- Born: Xiea Hull June 8, 1993 (age 33) St. John's, Antigua
- Education: Saint Mary's University (Halifax)
- Occupations: Model; Teacher;

= Xiea Hull =

Xiea Hull (born Xiea Hull; June 8, 1993) is a model and teacher from Antigua and Barbuda. She was born in St. John's, Antigua.

==Life==

Hull appeared in Caribbean's Next Top Model in 2013. She has appeared on the cover of The Antiguan Traveller in 2012, Pride Magazine August Canadian issue in 2012 and Mirror Mirror Magazine in 2012.

She worked as a full-time high school art teacher at her alma mater the Antigua Girls' High School and the Jennings Secondary School at the age of 18.

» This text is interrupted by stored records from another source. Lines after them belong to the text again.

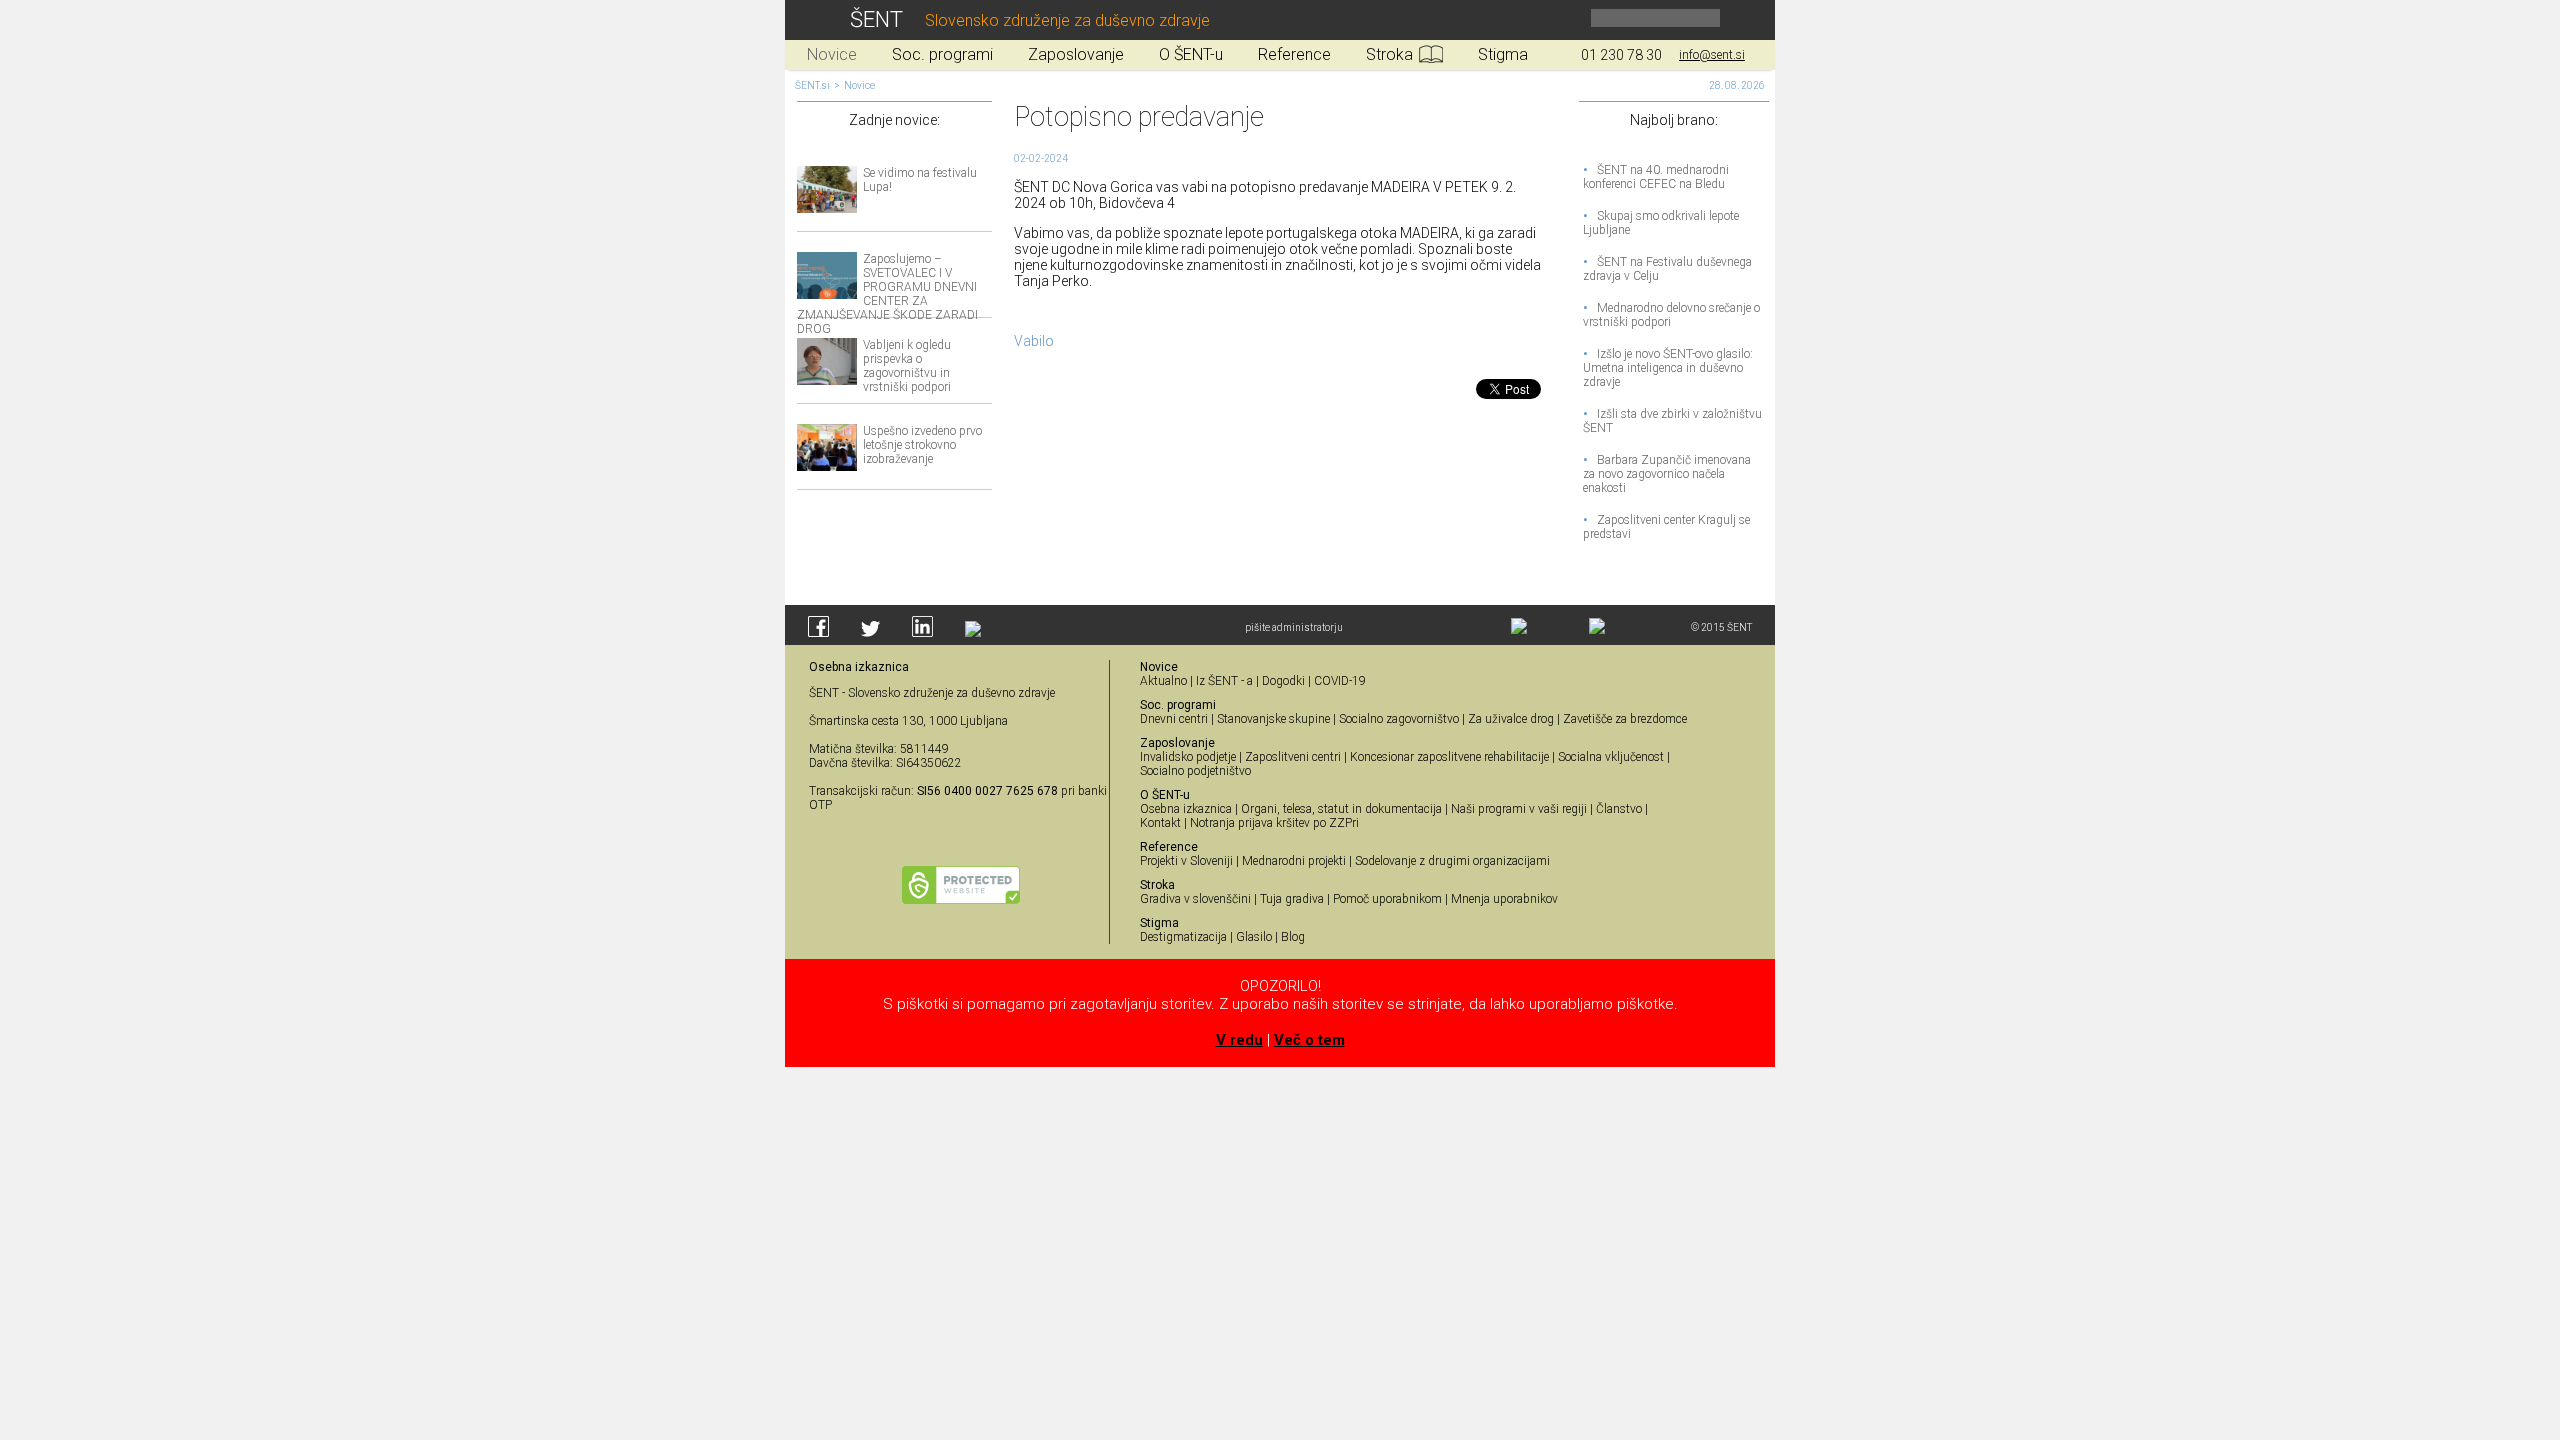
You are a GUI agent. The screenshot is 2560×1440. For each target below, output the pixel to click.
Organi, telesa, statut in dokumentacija (1341, 809)
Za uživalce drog (1511, 719)
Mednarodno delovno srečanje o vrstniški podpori (1671, 315)
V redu (1239, 1040)
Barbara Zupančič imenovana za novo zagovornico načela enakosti (1667, 474)
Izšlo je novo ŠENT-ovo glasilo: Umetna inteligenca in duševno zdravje (1668, 368)
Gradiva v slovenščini (1195, 899)
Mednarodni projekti (1294, 861)
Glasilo (1254, 937)
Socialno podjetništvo (1195, 771)
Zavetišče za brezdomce (1625, 719)
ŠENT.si (812, 85)
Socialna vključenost (1611, 757)
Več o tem (1309, 1040)
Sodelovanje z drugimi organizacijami (1452, 861)
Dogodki (1283, 681)
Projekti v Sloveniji (1186, 861)
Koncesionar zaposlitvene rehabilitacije (1449, 757)
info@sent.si (1712, 55)
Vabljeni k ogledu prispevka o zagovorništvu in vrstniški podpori (907, 366)
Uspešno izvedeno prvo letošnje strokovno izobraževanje (922, 445)
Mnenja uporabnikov (1504, 899)
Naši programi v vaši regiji (1519, 809)
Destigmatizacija (1183, 937)
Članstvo (1619, 809)
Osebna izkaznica (1186, 809)
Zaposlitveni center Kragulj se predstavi (1666, 527)
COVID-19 (1340, 681)
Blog (1293, 937)
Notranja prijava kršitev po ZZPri (1274, 823)
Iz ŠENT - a (1224, 681)
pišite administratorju (1294, 627)
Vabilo (1034, 341)
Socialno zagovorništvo (1399, 719)
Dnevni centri (1174, 719)
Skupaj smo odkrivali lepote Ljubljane (1661, 223)
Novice (859, 85)
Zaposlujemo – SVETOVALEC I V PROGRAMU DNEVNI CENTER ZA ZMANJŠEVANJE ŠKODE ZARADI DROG (887, 294)
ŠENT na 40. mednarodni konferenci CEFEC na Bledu (1656, 177)
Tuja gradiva (1292, 899)
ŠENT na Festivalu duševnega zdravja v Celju (1667, 269)
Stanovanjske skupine (1273, 719)
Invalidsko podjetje (1188, 757)
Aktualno (1163, 681)
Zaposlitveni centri (1293, 757)
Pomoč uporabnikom (1387, 899)
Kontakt (1160, 823)
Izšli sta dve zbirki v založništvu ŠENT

Hull has the title of 6th kyu test in the Japanese art Shotokan Karate which she gained at the age of 16. Hull later attended the Saint Mary's University (Halifax) Nova Scotia, Canada studying Psychology and English studies in 2014.

She volunteered at the Children's Ward at Mount St. John's Medical Center in St. John's, Antigua in painting and designing art projects in 2010 with her classmates from the Antigua Girls' High School. She has also aided in the care of 'intelligent disability' patients at the Amazing Grace Foundation in St. John's, Antigua in 2011.